Information supplied
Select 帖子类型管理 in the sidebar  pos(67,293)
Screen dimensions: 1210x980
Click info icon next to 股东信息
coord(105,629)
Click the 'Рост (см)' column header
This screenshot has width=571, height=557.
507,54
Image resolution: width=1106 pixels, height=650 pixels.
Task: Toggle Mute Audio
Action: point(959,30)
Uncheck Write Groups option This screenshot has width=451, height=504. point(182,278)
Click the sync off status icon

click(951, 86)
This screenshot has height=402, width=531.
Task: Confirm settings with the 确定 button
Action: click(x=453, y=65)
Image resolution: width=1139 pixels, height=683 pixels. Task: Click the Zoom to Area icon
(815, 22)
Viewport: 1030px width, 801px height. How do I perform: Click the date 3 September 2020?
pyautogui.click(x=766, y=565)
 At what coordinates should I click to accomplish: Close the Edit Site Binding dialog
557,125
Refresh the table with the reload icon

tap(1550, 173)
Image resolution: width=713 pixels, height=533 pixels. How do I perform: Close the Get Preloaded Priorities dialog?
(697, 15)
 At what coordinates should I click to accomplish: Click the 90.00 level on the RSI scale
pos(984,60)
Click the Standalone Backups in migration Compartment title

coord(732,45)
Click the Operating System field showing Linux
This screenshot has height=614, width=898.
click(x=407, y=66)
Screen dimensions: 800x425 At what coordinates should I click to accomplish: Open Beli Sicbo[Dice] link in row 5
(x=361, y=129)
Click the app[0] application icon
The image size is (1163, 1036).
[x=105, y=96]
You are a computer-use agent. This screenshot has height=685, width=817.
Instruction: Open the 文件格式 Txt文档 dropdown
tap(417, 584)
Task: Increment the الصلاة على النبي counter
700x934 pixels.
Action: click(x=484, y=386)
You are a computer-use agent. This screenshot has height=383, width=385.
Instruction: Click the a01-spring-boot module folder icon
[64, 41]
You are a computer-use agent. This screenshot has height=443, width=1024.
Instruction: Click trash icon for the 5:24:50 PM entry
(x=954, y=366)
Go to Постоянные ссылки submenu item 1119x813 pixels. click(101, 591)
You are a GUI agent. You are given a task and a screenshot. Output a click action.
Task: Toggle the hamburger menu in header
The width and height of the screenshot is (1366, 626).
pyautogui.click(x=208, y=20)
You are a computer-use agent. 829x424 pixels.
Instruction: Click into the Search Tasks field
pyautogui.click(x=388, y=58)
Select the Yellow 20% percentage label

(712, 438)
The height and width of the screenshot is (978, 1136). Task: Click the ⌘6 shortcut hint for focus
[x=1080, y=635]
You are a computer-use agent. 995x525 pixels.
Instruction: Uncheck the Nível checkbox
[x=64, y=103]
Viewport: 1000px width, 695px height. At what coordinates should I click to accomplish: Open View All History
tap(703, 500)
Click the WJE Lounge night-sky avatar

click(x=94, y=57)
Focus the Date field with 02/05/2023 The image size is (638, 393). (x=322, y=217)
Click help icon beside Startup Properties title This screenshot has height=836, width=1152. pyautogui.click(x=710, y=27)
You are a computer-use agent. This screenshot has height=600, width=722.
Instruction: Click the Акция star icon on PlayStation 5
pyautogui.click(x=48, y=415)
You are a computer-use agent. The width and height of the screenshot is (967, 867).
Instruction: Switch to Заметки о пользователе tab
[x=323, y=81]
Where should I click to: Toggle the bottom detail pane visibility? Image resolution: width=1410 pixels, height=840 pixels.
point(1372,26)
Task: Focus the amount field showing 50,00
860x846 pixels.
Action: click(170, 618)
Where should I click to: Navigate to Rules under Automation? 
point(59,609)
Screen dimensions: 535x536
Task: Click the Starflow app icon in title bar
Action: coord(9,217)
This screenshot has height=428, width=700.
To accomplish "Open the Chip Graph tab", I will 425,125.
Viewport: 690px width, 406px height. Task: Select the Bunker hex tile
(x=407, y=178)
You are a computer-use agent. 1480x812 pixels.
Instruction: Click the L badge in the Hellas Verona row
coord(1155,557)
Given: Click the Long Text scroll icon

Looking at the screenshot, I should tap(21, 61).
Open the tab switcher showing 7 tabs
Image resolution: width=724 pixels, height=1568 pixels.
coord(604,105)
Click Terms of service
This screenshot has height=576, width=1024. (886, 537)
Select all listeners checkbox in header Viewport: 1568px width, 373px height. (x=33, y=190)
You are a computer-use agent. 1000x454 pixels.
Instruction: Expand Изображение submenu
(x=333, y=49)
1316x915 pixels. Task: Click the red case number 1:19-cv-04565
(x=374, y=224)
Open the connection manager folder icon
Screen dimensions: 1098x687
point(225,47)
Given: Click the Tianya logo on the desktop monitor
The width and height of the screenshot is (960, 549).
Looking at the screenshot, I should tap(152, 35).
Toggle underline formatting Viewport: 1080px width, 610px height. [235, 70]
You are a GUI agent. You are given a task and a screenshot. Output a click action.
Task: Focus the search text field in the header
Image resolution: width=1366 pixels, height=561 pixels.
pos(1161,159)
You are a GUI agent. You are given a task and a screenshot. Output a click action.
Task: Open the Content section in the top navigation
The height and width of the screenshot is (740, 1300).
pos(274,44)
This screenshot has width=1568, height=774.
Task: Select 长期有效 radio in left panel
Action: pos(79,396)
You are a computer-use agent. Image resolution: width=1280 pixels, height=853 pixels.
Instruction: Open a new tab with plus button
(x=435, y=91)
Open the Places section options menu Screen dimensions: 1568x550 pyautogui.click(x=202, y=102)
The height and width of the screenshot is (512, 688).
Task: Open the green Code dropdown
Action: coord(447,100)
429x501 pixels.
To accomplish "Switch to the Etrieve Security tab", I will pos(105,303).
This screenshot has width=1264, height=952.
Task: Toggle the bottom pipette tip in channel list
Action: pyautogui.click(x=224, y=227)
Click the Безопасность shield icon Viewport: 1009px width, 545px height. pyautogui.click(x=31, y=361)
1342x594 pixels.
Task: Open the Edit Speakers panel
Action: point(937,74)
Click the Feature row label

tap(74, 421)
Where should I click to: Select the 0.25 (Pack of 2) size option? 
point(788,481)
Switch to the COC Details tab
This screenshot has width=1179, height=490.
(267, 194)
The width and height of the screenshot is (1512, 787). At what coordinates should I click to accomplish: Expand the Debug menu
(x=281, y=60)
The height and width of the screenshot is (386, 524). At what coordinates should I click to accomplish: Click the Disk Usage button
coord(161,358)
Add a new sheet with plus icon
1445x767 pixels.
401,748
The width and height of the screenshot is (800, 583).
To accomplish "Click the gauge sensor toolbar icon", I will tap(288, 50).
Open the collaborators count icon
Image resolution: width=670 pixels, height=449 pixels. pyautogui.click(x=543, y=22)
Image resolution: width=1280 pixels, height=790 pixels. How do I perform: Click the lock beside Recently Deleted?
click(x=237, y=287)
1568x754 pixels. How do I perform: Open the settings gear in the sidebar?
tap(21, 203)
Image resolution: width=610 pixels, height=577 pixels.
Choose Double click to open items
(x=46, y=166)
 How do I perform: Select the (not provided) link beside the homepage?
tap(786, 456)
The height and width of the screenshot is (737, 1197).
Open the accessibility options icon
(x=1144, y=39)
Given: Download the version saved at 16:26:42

Instructions to follow
All lines holding the word "header" must be found in the listing and copied.

Result
Click the 'Рост (см)' column header
Task: Toggle the hamburger menu in header
Select all listeners checkbox in header Viewport: 1568px width, 373px height. (x=33, y=190)
Task: Focus the search text field in the header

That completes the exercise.